Exercise directions: Replace "circled number" with "ringed number" in the records from the line with "bold word PRIME?" up to and including the line with "click(329, 221)". Write out only those lines, otherwise unchanged and without the pictures.
..............................
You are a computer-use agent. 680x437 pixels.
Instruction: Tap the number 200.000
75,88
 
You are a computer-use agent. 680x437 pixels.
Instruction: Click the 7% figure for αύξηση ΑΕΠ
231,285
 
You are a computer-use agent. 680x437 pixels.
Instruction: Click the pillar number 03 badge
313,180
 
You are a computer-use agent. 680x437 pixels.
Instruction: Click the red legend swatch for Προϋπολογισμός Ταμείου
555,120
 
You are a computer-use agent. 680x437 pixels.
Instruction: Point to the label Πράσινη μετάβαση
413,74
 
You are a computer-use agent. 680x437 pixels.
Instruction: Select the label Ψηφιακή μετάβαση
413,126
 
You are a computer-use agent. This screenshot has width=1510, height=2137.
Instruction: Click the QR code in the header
..............................
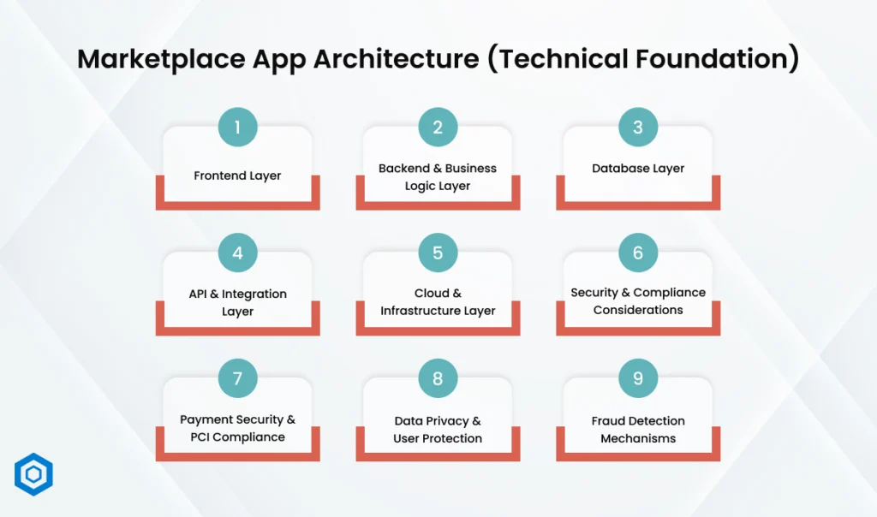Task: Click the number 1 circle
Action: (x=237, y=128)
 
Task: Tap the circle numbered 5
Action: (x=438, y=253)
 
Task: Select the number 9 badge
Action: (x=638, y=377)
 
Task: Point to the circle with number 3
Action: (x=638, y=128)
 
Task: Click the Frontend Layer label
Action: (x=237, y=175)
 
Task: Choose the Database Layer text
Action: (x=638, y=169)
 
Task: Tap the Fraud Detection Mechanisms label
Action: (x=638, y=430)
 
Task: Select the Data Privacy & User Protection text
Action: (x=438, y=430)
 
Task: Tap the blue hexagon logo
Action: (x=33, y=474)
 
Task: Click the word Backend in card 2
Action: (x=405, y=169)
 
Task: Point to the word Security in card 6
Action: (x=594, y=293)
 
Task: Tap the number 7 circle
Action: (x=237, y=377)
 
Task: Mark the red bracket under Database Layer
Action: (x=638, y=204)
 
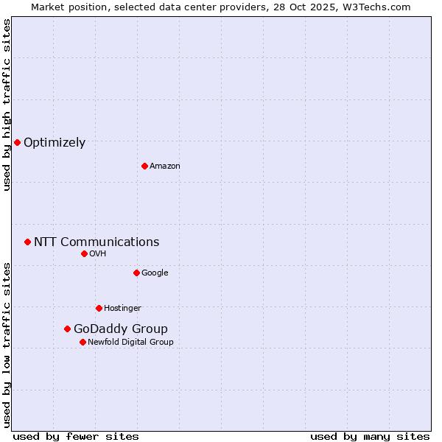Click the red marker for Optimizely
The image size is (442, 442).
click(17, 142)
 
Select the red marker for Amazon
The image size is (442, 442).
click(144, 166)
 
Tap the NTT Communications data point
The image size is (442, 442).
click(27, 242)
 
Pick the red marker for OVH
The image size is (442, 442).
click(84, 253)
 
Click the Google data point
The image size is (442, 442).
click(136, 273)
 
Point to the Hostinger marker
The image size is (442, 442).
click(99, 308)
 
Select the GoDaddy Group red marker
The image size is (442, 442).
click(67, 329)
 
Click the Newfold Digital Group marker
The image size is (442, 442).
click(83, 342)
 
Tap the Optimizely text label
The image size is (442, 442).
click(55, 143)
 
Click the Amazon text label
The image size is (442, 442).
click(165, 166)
..............................
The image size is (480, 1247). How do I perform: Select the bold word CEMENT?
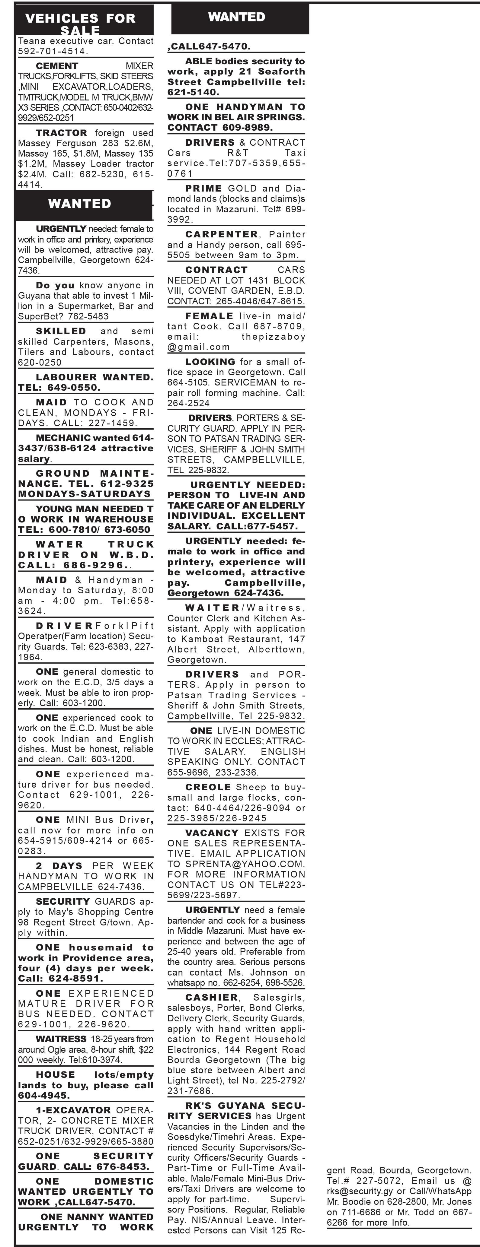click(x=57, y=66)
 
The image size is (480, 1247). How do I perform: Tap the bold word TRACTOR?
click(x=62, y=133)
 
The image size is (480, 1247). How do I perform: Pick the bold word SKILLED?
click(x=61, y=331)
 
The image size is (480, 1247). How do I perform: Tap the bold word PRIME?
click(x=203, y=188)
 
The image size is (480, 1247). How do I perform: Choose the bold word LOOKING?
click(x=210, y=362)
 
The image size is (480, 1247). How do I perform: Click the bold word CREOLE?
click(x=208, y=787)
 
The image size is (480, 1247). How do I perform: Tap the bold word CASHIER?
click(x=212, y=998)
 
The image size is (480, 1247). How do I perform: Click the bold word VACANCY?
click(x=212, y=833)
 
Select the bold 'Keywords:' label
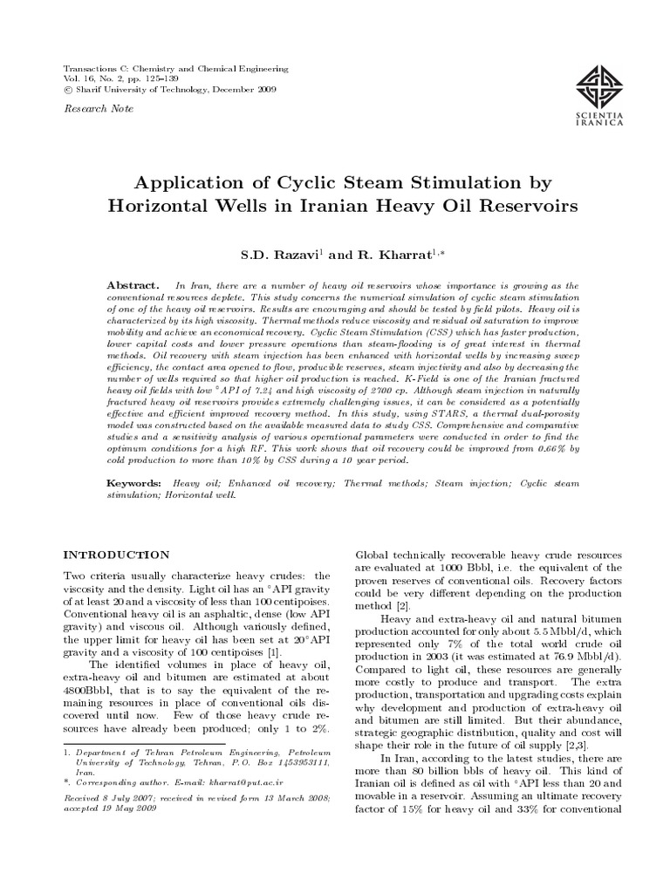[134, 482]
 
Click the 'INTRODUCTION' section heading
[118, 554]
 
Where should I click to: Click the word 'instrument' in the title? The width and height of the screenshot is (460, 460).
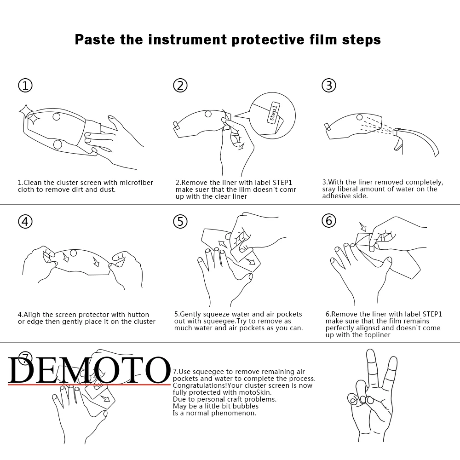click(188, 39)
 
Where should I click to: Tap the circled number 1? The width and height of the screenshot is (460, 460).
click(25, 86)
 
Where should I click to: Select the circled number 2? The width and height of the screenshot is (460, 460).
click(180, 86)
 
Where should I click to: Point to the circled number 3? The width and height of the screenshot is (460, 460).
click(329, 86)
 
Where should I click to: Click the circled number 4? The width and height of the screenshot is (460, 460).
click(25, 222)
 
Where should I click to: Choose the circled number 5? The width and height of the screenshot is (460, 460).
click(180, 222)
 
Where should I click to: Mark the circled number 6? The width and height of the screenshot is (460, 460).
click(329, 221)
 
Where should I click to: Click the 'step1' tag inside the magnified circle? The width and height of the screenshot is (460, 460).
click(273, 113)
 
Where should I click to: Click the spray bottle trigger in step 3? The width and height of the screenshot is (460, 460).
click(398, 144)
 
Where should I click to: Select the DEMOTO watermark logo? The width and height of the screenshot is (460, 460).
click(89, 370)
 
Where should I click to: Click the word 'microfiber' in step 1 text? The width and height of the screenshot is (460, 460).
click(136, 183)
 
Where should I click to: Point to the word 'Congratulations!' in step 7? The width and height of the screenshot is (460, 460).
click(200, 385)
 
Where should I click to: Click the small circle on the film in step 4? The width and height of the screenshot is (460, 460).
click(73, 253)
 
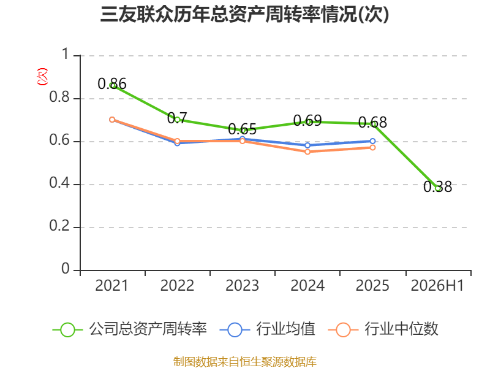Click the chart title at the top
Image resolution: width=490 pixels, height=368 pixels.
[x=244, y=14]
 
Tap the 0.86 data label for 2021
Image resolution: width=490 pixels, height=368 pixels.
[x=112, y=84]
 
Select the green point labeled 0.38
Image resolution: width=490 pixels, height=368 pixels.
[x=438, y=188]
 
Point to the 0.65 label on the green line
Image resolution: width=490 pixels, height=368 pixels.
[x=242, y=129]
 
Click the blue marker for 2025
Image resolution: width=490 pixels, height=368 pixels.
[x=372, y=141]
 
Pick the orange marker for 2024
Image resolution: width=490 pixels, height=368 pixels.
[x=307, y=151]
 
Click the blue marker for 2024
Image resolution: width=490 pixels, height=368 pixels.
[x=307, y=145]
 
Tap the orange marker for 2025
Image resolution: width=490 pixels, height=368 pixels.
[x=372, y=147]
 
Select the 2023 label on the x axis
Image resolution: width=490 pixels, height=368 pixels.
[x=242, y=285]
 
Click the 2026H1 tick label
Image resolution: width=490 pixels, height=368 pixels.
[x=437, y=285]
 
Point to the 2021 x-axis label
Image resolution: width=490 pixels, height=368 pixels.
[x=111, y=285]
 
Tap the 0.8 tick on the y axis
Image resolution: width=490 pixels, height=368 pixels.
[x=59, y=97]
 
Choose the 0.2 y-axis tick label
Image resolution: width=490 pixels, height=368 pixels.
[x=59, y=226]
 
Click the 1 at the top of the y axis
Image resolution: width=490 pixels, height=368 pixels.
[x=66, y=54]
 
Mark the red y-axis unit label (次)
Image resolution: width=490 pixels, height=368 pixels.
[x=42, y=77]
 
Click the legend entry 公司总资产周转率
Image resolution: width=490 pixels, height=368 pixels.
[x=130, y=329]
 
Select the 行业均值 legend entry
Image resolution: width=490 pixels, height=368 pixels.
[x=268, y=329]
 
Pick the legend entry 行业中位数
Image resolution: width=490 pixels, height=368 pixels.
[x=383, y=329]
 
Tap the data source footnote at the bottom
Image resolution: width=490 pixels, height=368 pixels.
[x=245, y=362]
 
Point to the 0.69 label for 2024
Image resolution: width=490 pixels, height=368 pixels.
..............................
Complete output:
The image size is (480, 1247). How do I perform: Tap the bold word PRIME?
click(x=203, y=188)
 
The image size is (480, 1247). How do I perform: Choose the bold word LOOKING?
click(x=210, y=362)
 
The image size is (480, 1247). How do I perform: Click the bold word CREOLE?
click(x=208, y=787)
 
The image size is (480, 1247). How do I perform: Tap the bold word CASHIER?
click(x=212, y=998)
 
The image size is (480, 1247). How do I perform: Click the bold word VACANCY?
click(x=212, y=833)
 
Select the bold 'Keywords:' label
[134, 482]
 
Click the 'INTRODUCTION' section heading
[118, 554]
 
Where should I click to: Click the word 'instrument' in the title? The width and height of the screenshot is (460, 460).
click(188, 39)
 
Where should I click to: Tap the ringed number 1? The width and height of the screenshot is (460, 460).
click(25, 86)
 
Where should I click to: Select the ringed number 2? The width and height of the screenshot is (460, 460).
click(180, 86)
 
Where should I click to: Point to the ringed number 3? The width and height of the screenshot is (460, 460).
click(329, 86)
 
Where should I click to: Click the ringed number 4? The width and height of the screenshot is (460, 460).
click(25, 222)
 
Where should I click to: Choose the ringed number 5? The width and height of the screenshot is (460, 460).
click(180, 222)
 
Where should I click to: Mark the ringed number 6? The width and height of the screenshot is (460, 460).
click(329, 221)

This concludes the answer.